A decline in oil prices could lower LNG prices as the two are linked and this is likely to benefit end-consumer industries such as fertiliser and petrochemicals.
Oil refiners will benefit by way of lower crude oil prices as imports from Iran will be more cost effective than imports from Africa, Latin America and Venezuela among others. Post the agreement and lifting of sanctions on Iran, lower insurance and transportation costs are likely to reduce the overall landed cost of Iranian oil in India.
Domestic public sector upstream players may benefit from a lower subsidy burden if the quantum of under-recovery and hence subsidy declines. However, the benefit of lower subsidy could be offset by lower realisations that public sector units would face because of a decline in crude prices.

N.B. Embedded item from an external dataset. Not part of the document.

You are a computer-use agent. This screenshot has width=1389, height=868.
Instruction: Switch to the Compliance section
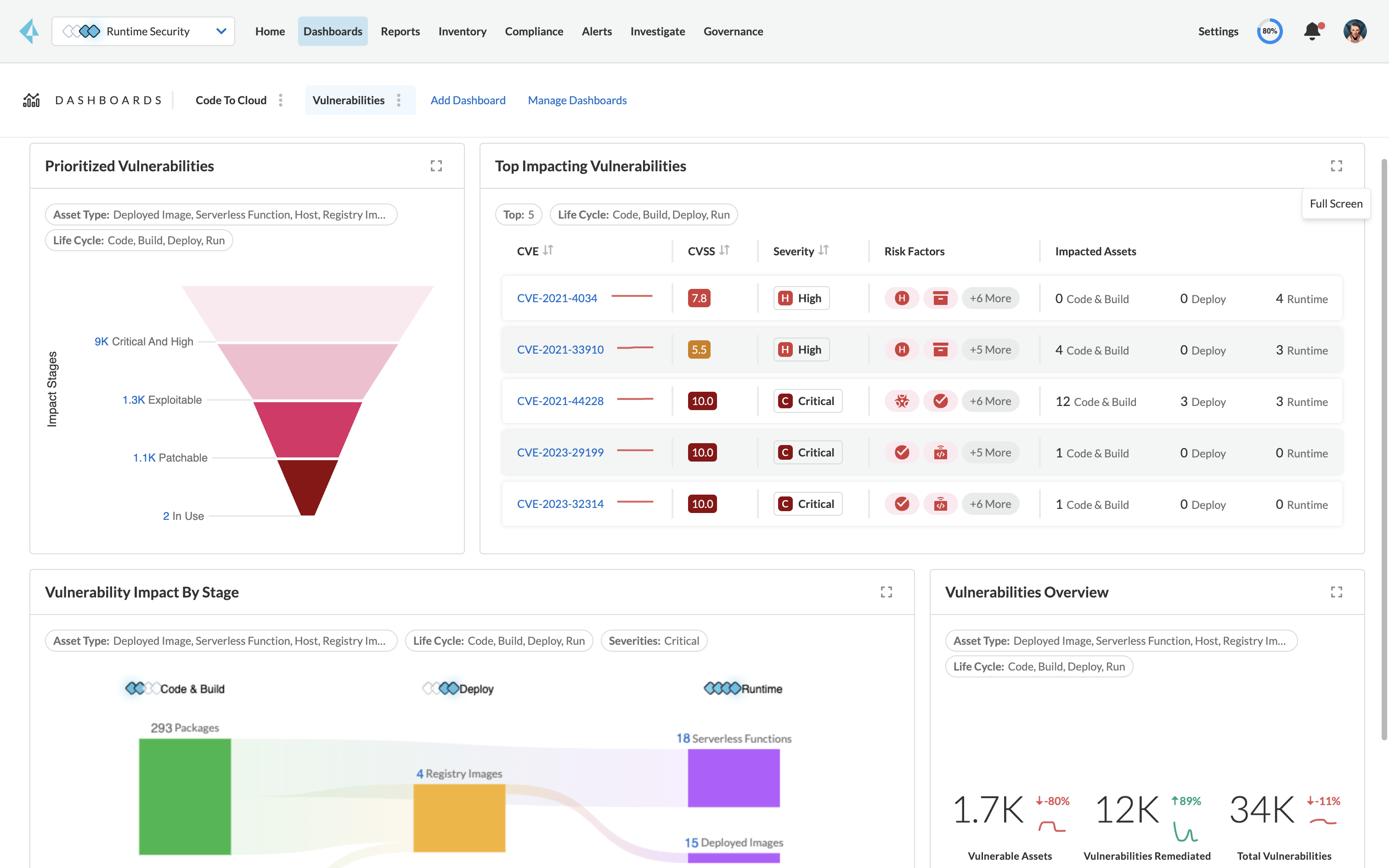pos(534,32)
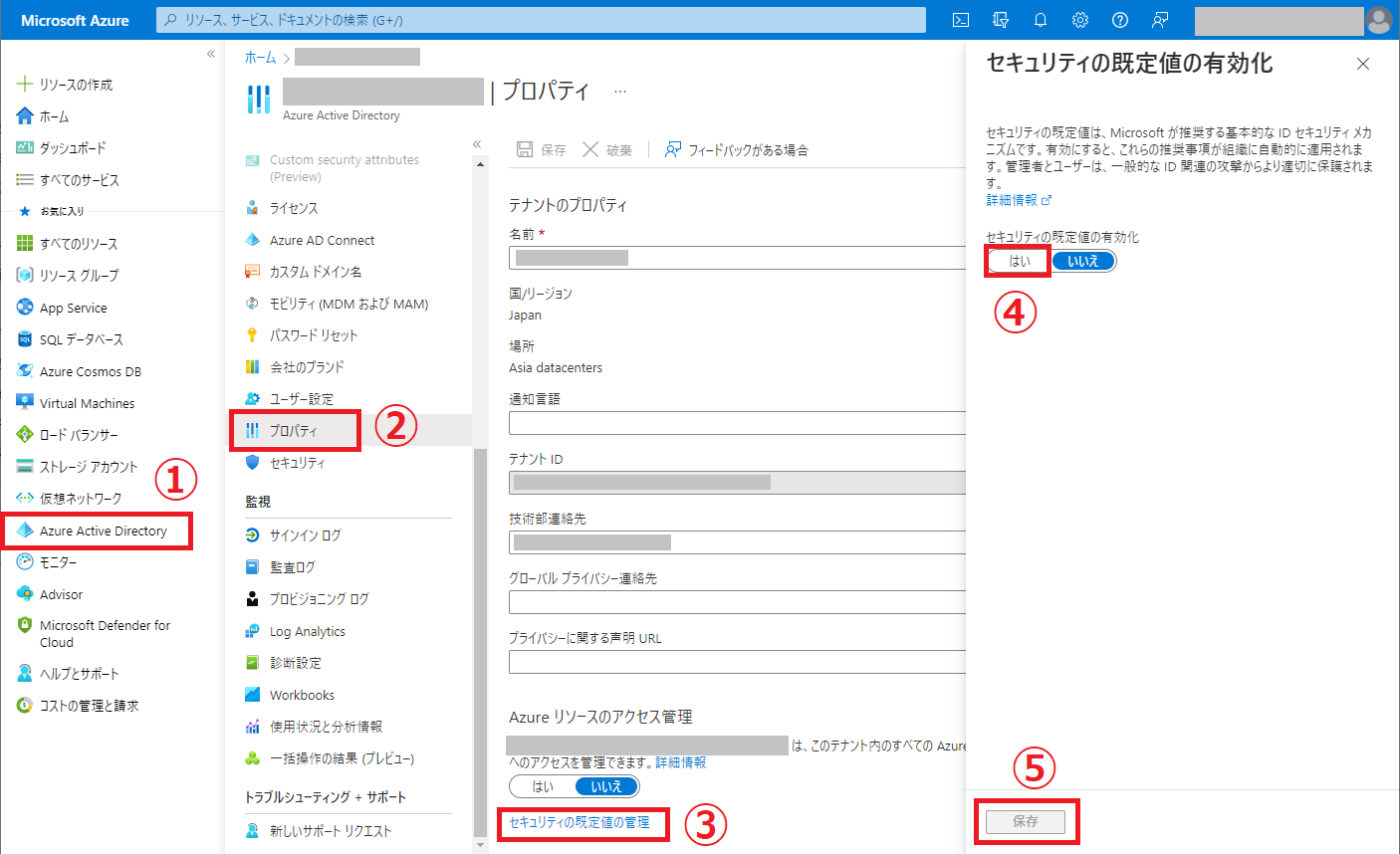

The lifting of sanctions could also help revive investments by ONGC Videsh Limited in Farzad-B gas field, which could entail investments of nearly $7 bn. Additionally at some stage, talks on the $4 bn Iran-India gas pipeline could restart.
India also had plans of buying 5mt of natural gas per year under a deal signed in 2005, between National Iranian Gas Export Company and India's Gas Authority, Indian Oil and Bharat Petroleum.
The resumption of these projects and deals will lead to higher supplies and lower prices which will benefit Indian corporates which rely on oil and natural gas.